Shea was their crowning moment, Strummer and Jones say in the documentary, even more than their subsequent performance before 200,000 at the US Festival, or their rendition of "Straight to Hell" on "Saturday Night Live."

In the film, Strummer, Jones and bassist Paul Simonon do most of the talking; drummer Topper Headon's comments occupy only a few minutes of screen time. Photographer Pennie Smith — one of the few voices other than the four bandmembers to narrate parts of the story — describes capturing a slightly blurry image of Simonon smashing the neck of his bass into the stage of the Palladium. The shot later became the cover art for the 1979 album London Calling.

Strummer admits the band's 1980 triple album, Sandinista, "would probably have been better as a double album, or single, or even as an EP." Nevertheless, he added, "I wouldn't change it even if I could," because it precisely documents the sounds the Clash heard outside in Greenwich Village during the three weeks they spent recording the album at Electric Ladyland Studio.

After the screening, many in the audience wanted to know why the band broke up at its peak — a subject Letts' movie never nails down exactly.

"Part of being a great band is knowing when to stop," Letts said. For the Clash, "longevity was never the point," he added.

His film does offer some clues. Headon admits to substance abuse. Strummer more specifically says that heroin is bad for drummers, but good for saxophone players. Either way, Headon was bottoming out right around the time Smith took the cover photo for "Combat Rock" on a railway track in Thailand.

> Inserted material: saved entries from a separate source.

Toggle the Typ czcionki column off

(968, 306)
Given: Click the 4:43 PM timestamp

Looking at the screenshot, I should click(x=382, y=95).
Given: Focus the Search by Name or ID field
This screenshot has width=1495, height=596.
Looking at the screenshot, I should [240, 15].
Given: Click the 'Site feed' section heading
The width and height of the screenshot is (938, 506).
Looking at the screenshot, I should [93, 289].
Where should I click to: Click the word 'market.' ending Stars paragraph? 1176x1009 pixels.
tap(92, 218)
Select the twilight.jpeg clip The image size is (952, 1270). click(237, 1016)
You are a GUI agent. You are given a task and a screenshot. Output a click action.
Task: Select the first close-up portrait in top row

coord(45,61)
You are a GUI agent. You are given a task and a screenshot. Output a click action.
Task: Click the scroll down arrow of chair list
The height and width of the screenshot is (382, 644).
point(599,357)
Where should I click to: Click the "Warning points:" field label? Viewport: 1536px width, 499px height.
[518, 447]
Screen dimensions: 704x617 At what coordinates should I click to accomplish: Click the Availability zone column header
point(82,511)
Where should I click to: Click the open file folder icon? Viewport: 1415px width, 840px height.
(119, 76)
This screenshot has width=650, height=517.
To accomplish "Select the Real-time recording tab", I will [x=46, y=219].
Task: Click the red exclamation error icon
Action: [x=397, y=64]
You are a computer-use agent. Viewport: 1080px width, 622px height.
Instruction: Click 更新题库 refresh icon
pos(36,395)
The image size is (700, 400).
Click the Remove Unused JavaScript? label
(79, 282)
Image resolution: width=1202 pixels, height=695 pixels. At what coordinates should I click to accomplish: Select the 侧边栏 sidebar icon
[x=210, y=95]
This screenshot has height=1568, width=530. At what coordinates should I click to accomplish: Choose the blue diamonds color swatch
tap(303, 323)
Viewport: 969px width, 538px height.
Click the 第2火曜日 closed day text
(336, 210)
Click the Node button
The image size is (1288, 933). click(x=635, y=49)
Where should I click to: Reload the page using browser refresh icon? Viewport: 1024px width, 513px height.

Strummer said he hated the post-"Casbah" limelight and retreated to France to avoid it. When Strummer and Jones were together, they argued endlessly, he said. "When he did show up," Strummer says of Jones, "he was like Liz Taylor in a bad mood."

Letts said Strummer was disengaged; Headon got sacked; Simonon was always looking in the mirror, and Jones quit. The band's follow-up album without him tanked, and the Clash evaporated into history.

But now rumors of a reunion are proliferating because of the imminent release of a live Clash album, From Here to Eternity, which features tracks recorded at the Shea gig.

"Why do they have to do it again?" Letts responded angrily, when a fan insisted that Strummer and Jones were the John Lennon and Paul McCartney of their era and that they could come back to rescue the world from the proliferation of boy bands.

Letts said he lost all respect for the Sex Pistols when they did their nostalgia tour, and he'd never want to see the Clash follow that path.